- _Questions to answer_
1. According to the text on furloughs, how many total furlough days will many unionized Milwaukee County workers have in 2010?
2. Extend the text on furloughs, beginning after its final sentence.

Text provided START

Friday, February 26, 2010

A word about furloughs

Lots of stuff in the news about layoffs and furloughs, most recently where Milwaukee's county board formally signed off on adding another 10 days of furlough for many unionized county workers, bringing the total to 22 for all of 2010. In previous jobs I've had as well as academic work, I've examined the efficacy of balancing whether to reduce salary expenses through reducing positions (layoffs) or keeping the positions are reducing paid days of work (furloughs).

Outside of the political questions that arise with these choices, the decision on which direction to choose comes down to three big variables: 1. How necessary is the job that is being performed (essential, optional, or excess) 2. How many people are required to perform the duty at the desired level of service? 3. What are the benefit costs to keeping employees? For example, if number 3 is a high number, maybe it makes layoffs the more likely choice (due to the current and future benefit costs being cut by job losses). But if the answer to No. 1 is "absolutely essential" and No. 2 is "the amount that is currently working" (or, as in the case of many government agencies. "more than you currently have."), then the answer is more likely to be to impose furloughs.

As the article notes, furloughs create a major problem for operations at a place like the Milwaukee County Zoo, which is open every day of the year with an inelastic need for care of animals. Reducing the number of people available for this means that some areas have to be closed at various times, as the manpower is not there for needed cleanings and supervision of animals. If this is an unacceptable outcome for running a zoo, you probably don't want to do furloughs, and find some place or way to reduce expenses.

But Milwaukee County's case makes no sense. The County is now giving 22 unpaid days off to many of its workers, which accounts for almost 8% of 5 days of work a week throughout the year (approximately 260). Now to those 22 days, add another 7 or 8 for holidays and an average iof 12 for vacation, and you're past 40 days of work that each employee is not actually performing his or her job- 15% of their days at work. This means that for every 7 workers in each of these units, the County does not get the equivalent services of 1 of these workers for the entire year.

Text provided END
Source data START

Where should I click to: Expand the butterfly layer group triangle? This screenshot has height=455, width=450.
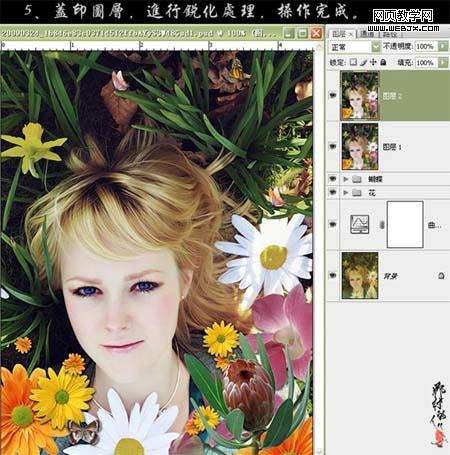[346, 179]
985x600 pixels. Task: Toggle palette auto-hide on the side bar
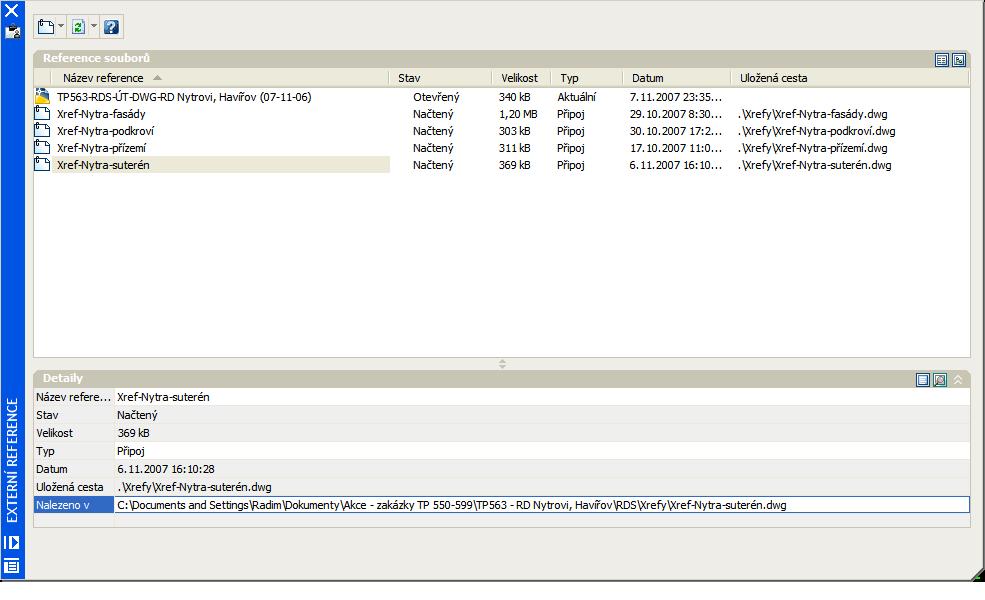(x=12, y=542)
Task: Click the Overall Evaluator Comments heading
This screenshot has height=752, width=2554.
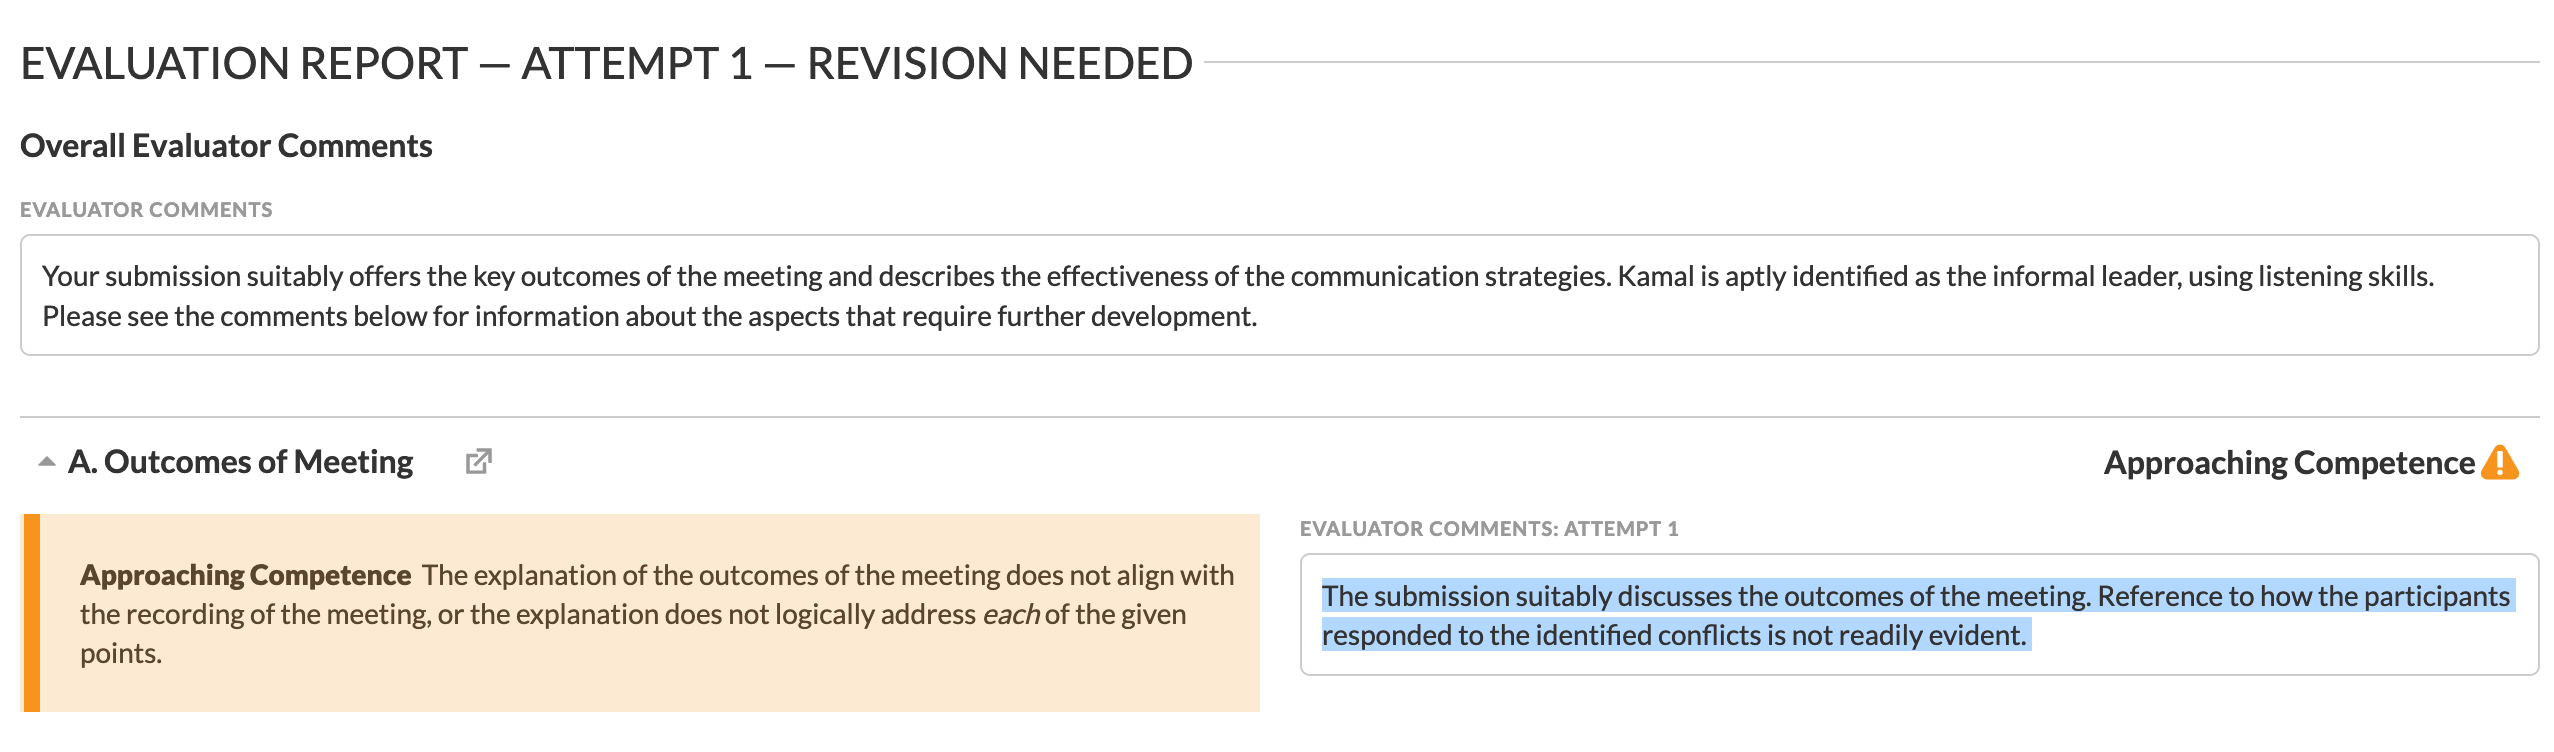Action: pos(226,146)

Source data END

- _Responses to the exercise_
1. 22 days.

2.
Instead of cutting every worker by the 8% of reduction that the furloughs result in, why not just cut 4 or 5% of the workers in those areas? This would probably get you the same monetary savings when you combine salary and benefit costs (remember, benefit amounts DO NOT CHANGE with furloughs- those workers still get what's coming to them), and you don't have the long-term costs that go into providing retirement and medical benefits for these workers in the future.

From a pure money standpoint, there is only 1 reason you do not make those cuts- because the furloughed workers are needed, and the needed services break down by reducing staff (and/or revenue), to a point that it is well beyond the reduced costs and workers. And that is the hidden thing the privatization freaks don't want to bring up. That clearly these workers perform a valuable, needed service at a reasonable price, or else smart economics would say they should just be laid off or have the services sold off to an taxpayer-unaccountable bidder.

The fact that Scott Walker and co. don't do this, or are relatively unsuccessful in selling things off without having increased taxpayer costs or unacceptable levels of service, tells you that they don't believe their rhetoric that "the public sector doesn't work." It clearly does work, and the reductions given to County employees is done as a short-term, vegeneful way to get retribution on people they don't like- folks who do things that Gordon Gekko wouldn't go into business for. And it certainly does nothing to solve the long-term problems that continue to multiply with the broken county budget.